We are running mainly Network Connect with some WSAM and file and web access. We also use the Support Meeting feautre.
I have seen issues when a cluster loses contact with it's peer. In my case, it lockes up the network connect users and will not hand out IP addresses any more. Remote access comes to a halt but admin access to the server still works.
If the cluster is located in the same DC, make sure you have good communications between them. if they are remote, make sure it's not more then 100ms between them.
When our issue occurs both appliances are totally dead, not even responding on console port.
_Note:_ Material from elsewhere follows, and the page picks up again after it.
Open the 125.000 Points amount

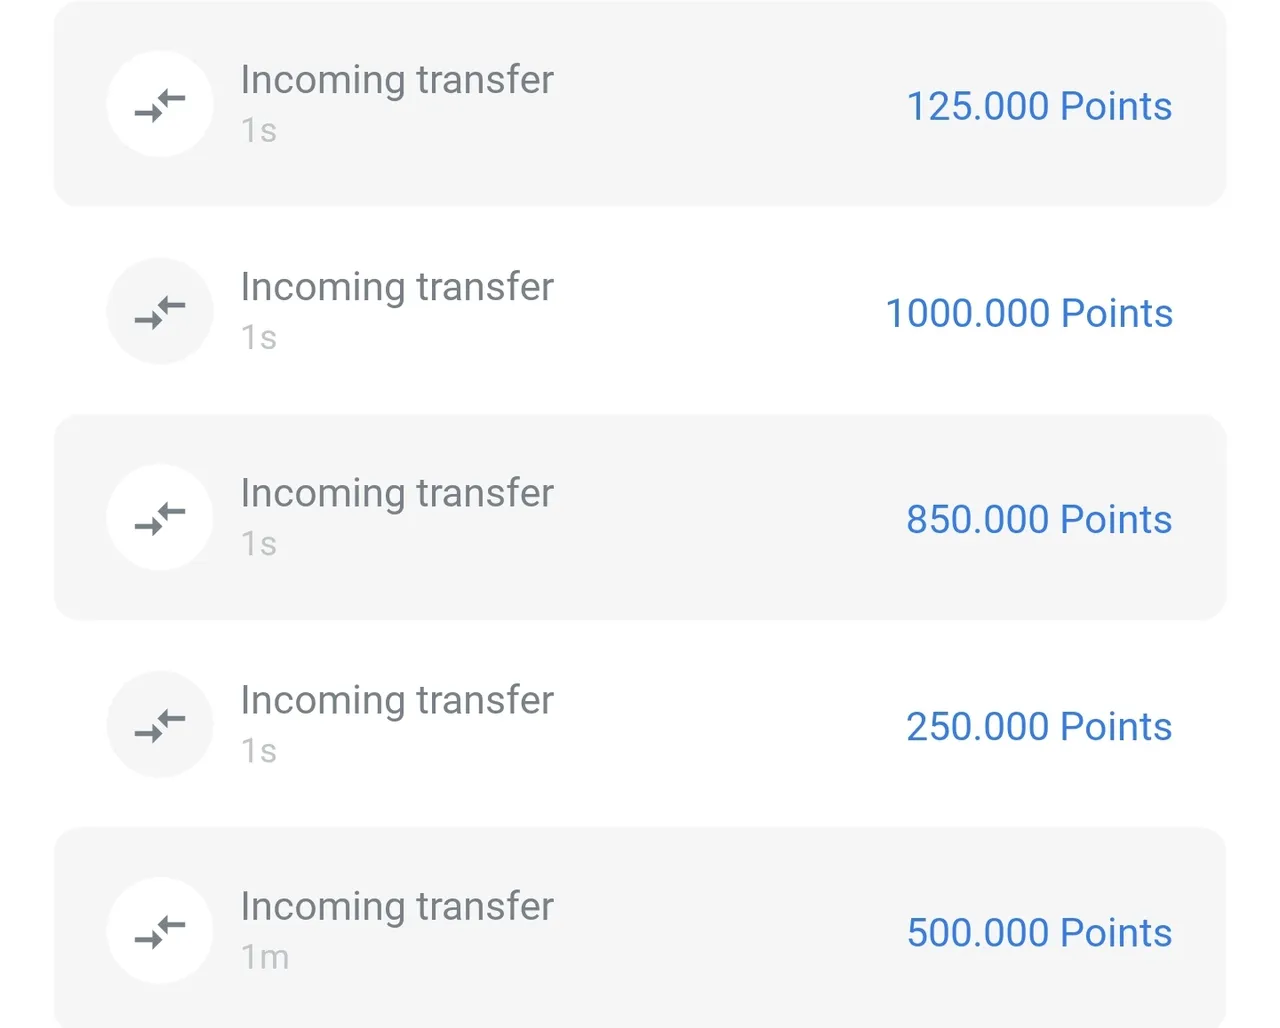pos(1039,106)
The last messages in the log are on appliance seeing the other go down and taking over then that one immediately dies.
We've since tried running with one appliance shutdown and had the same problem so it looks like it is not actually related to the clustering. Alas once again as soon as we get set up to capture logs, debugging we don't get the issue.
We just encountered this exact same issue with our SA-6000 units. They're running 6.3R3 at this time and have been performing fine for years on this and other versions of IVE OS. Then, last night, they fell over so hard they wouldn't respond even to console access. No user page, no admin page, no ARP for the individual units or the cluster VIP in our core's ARP tables. We brought them back with a manual power cycle.
Then they fell over again this morning. More worrisome, my redundant unit in the DR datacenter (not part of this cluster, runs the same IVE OS) fell over this morning at the same time as the clustered units in my primary facility.
JTAC has had us drop the passive member and rebuild the cluster, but have no explanation for this event.